Crowdfunding in 2017 requires hard work and planning
In 2012, Double Fine touched off the video game crowdfunding avalanche. After the success of Double Fine Adventure (later renamed Broken Age), it took mere weeks for a flood of developers to storm Kickstarter.
At first, novelty made media coverage an easy pitch. However, as email boxes filled with announcements, writers got over their love affair with crowdfunding.
Campaigns started to fail due to saturation and discoverability issues. Developers realized they needed to do more to woo backers. Concept art, talking heads, and a feature outline weren’t enough anymore.
A realistic crowdfunding planning cycle
When the video game world flocked to Kickstarter, planning was minimal. Harebrained Schemes spent about two weeks getting ready for the Shadowrun Returns campaign. The campaign was barebones, trading exclusively on love of the franchise and the team’s pedigree.
Today, that simply isn’t enough.
Potential backers might still take a look at your project based on IP and team, but they won’t pledge unless you’re ready to show much more. Before coming to Kickstarter in 2017, project managers need to spend about six months preparing.

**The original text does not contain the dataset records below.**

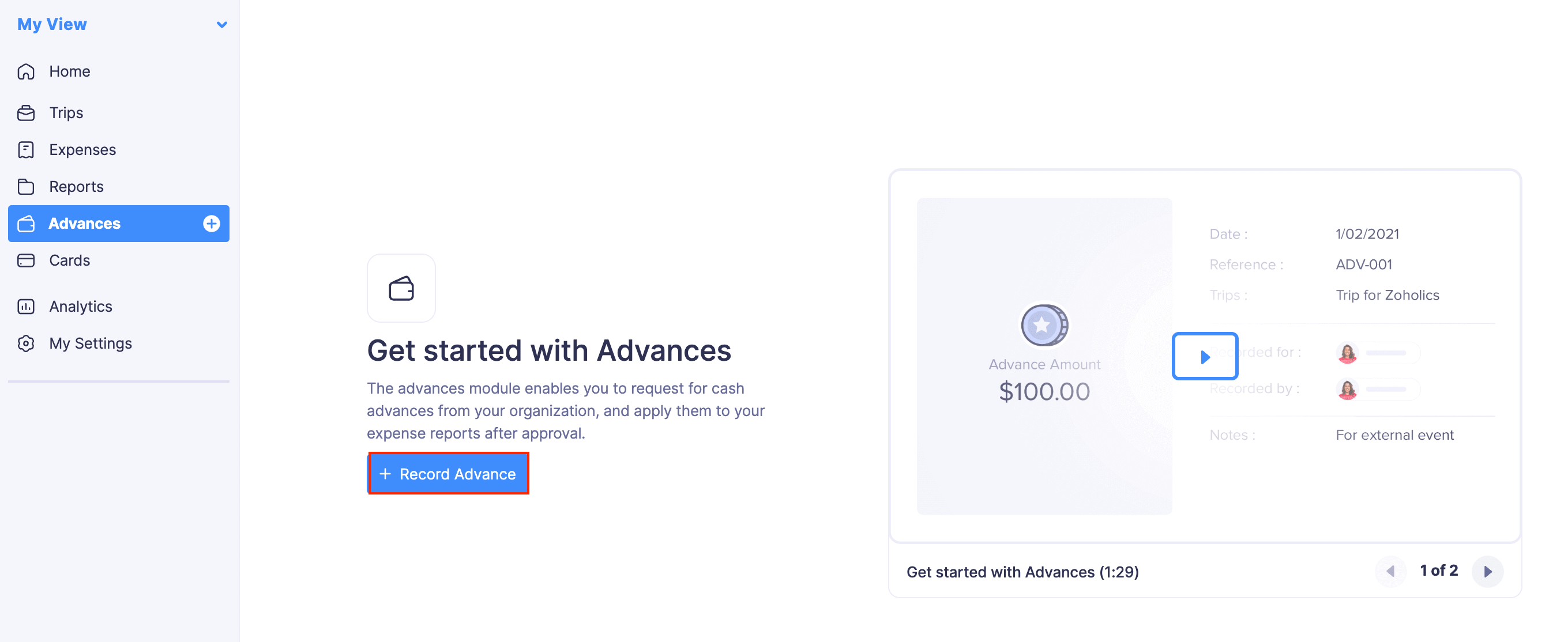Screen dimensions: 1568x642
Task: Click the Advances wallet icon
Action: [26, 224]
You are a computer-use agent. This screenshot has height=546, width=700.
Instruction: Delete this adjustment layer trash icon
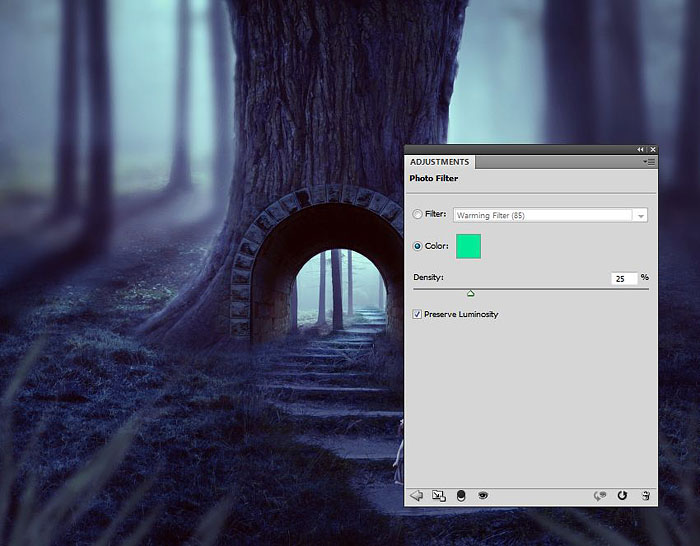(x=645, y=495)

When campaigns launch, backers often expect fleshed out concepts, a clear roadmap, and gameplay footage. Some developers even release their prototype or short demos during the campaign.
Avoiding stretch goal pitfalls
Part of the planning cycle should be spent on stretch goals. Early video game Kickstarter projects were haphazard in adding content and promising additional features.
In many cases, stretch goals weren’t considered before the campaign launched. Instead, the enthusiasm of early success and the desire to maintain momentum led to over promising.
As a result, stretch goals led to enormous extra expenditures and delays. Poor communication can sour an enthusiastic and engaged community. Poor communication can leave backers feeling under-appreciated.
It’s common today for project managers to specify what funding levels above the goal will trigger stretch goals. This allows the community to self-monitor progress and generate momentum. It also conveys smart planning, while projecting confidence that your stated timeline incorporates work on stretch goals.
Physical rewards are easier to promise than deliver
T-shirts, art books, keychains, and prints often sound like great ideas. Physical tokens to commemorate your campaign are often better in concept than execution, though.
Too often, developers underestimate the staff time and cost of producing physical goods. Additionally, project managers often overlook shipping costs. It’s not unheard of for developers to lose money delivering physical rewards.
That’s not to say they should be avoided entirely. Rather, proper planning and appropriate backer tier placement are necessary. Without forethought, physical rewards can hold you back instead of propel your project forward.